## Brano
┌────────

04 giugno 2011

Christophe Bertrand

Il ricordo di un talento straordinario strappato alla vita a soli 29 anni


Christophe Bertrand 
(Foto di Pascale Srebnicki)

Il suo nome, dal suono dolce e armonioso, continuava a ronzarmi nella testa, ad attraversare i miei pensieri nelle notti insonni, lunghe e frequenti. Me lo ripetevo, come un mantra: Christophe Bertrand.
Eppure, lo conoscevo appena; sapevo poco, mea culpa, della sua vita e del suo talento straordinario, avendone ascoltato solamente una composizione. Almeno, tutto ciò fino al mio incontro con Ivan Fedele. In una lunga, piacevole, e per me molto istruttiva, chiacchierata, accanto a Bruno Canino, Renato Dionisi, Pierre Boulez, Luciano Berio, Ernst Bour, Fedele mi aveva nominato anche lui.

Me ne aveva parlato come uno di quegli incontri speciali, che ti segnano: perché il talento, la creatività, la passione, la gioia, la capacità di rielaborare e trasformare quello che si assorbe, sanno e possono essere contagiosi.
Me lo aveva descritto come un talento speciale che lui, suo maestro a Strasburgo dai 14 ai 19 anni, aveva avuto modo di vedere – in nuce, eppure già definito e prorompente –  e di apprezzare, intuendo che sarebbe cresciuto, ancora.

└────────

## Le consegne
1 – Nel brano, elenca le persone che Fedele aveva nominato nella chiacchierata insieme a Christophe Bertrand.
2 – Estrai dalle voci ogni riga in cui compare la parola "This".

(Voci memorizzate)

┌────────

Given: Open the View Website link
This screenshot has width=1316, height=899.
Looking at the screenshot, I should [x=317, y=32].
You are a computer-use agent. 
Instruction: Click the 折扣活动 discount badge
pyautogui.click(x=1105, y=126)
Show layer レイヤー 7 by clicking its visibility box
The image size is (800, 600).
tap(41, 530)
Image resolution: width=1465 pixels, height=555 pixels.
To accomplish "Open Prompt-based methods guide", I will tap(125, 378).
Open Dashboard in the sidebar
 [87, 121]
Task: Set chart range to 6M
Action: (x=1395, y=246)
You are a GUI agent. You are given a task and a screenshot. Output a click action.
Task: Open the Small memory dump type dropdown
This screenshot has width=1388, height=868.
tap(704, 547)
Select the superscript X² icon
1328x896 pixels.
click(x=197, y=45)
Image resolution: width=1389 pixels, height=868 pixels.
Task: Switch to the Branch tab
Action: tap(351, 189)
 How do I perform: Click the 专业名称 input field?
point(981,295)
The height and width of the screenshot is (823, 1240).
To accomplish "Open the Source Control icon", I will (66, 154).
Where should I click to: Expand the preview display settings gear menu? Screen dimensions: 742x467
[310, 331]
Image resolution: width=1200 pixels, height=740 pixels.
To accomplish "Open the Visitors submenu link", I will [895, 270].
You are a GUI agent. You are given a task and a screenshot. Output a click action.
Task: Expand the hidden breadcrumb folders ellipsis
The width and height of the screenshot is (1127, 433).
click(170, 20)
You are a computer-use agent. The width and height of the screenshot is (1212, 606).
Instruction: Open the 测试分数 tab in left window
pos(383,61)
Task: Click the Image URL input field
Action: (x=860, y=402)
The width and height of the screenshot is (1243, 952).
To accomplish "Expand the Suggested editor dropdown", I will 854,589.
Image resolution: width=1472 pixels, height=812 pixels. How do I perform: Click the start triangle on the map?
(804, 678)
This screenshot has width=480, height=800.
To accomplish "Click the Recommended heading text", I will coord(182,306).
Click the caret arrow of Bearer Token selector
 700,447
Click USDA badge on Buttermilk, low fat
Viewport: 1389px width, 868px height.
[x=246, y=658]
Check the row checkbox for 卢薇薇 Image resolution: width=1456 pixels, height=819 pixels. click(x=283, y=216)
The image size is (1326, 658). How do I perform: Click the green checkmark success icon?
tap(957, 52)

└────────

## Risposte
1 – Bruno Canino, Renato Dionisi, Pierre Boulez, Luciano Berio, Ernst Bour

2 –
This screenshot has width=1316, height=899.
This screenshot has width=1388, height=868.
This screenshot has width=480, height=800.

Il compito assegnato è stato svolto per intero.